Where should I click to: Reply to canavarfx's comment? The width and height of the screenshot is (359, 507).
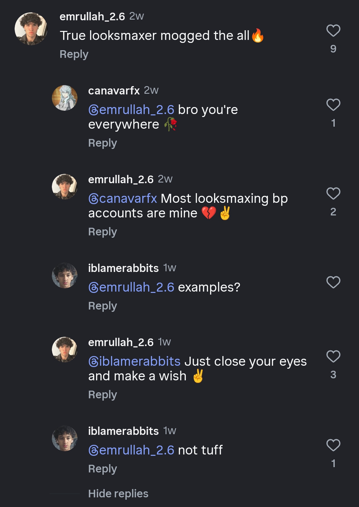(x=102, y=143)
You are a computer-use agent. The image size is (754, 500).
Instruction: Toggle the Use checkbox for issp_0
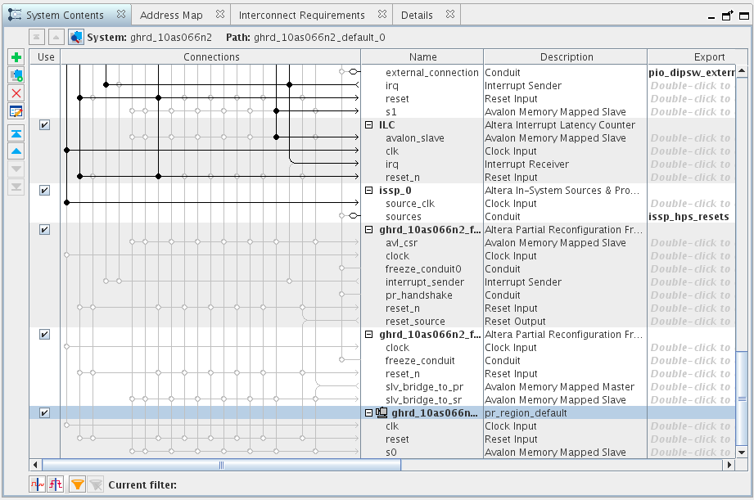45,191
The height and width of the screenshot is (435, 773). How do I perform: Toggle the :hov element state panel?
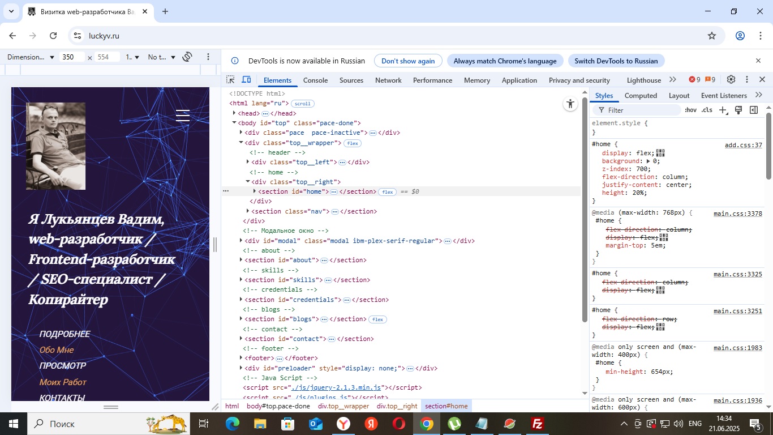(690, 110)
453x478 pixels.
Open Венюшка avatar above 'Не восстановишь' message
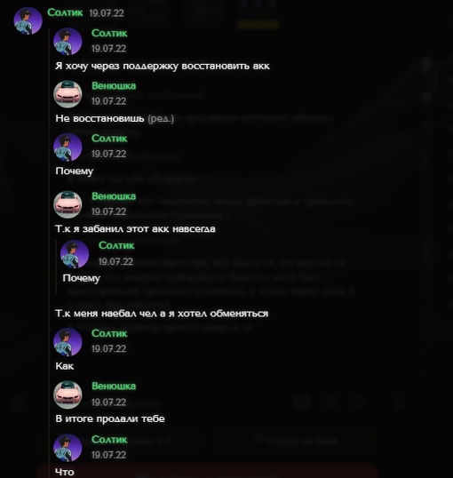[x=68, y=94]
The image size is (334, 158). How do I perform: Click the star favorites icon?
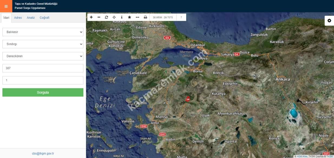(129, 17)
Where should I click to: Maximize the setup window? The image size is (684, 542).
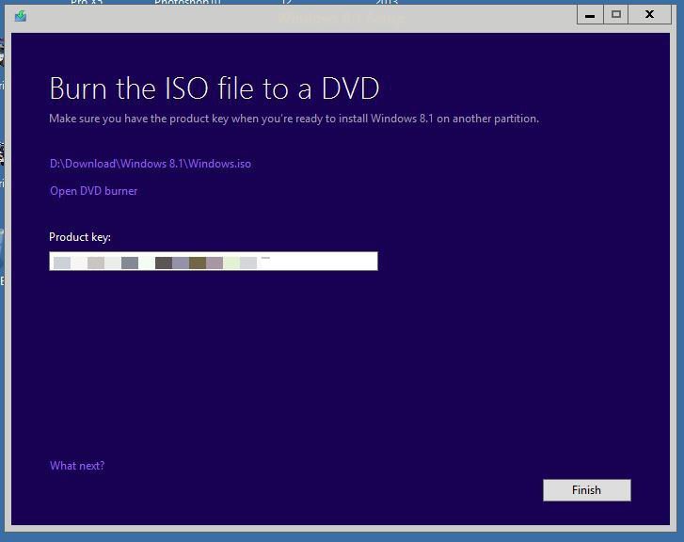click(x=616, y=15)
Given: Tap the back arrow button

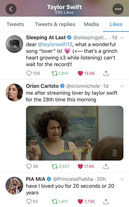Looking at the screenshot, I should pos(11,9).
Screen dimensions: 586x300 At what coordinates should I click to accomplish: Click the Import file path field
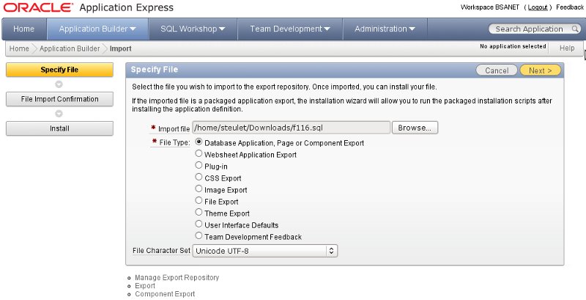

> _WHAT NEEDS TO BE DONE_
Would you please transcribe the listing in full, exactly, while omitting the images?

> _TASK RESULT_
Where should I click to: Reply to canavarfx's comment? The width and height of the screenshot is (359, 507).
(x=102, y=143)
You are a computer-use agent. The image size is (754, 500).
Instruction: Toggle the Use checkbox for issp_0
45,191
The height and width of the screenshot is (435, 773). How do I perform: Toggle the :hov element state panel?
(690, 110)
453x478 pixels.
Open Венюшка avatar above 'Не восстановишь' message
[x=68, y=94]
The image size is (334, 158). How do I perform: Click the star favorites icon?
(129, 17)
Where should I click to: Maximize the setup window? The image size is (684, 542).
click(x=616, y=15)
Given: Tap the back arrow button

Looking at the screenshot, I should pos(11,9).
Screen dimensions: 586x300 At what coordinates should I click to accomplish: Click the Import file path field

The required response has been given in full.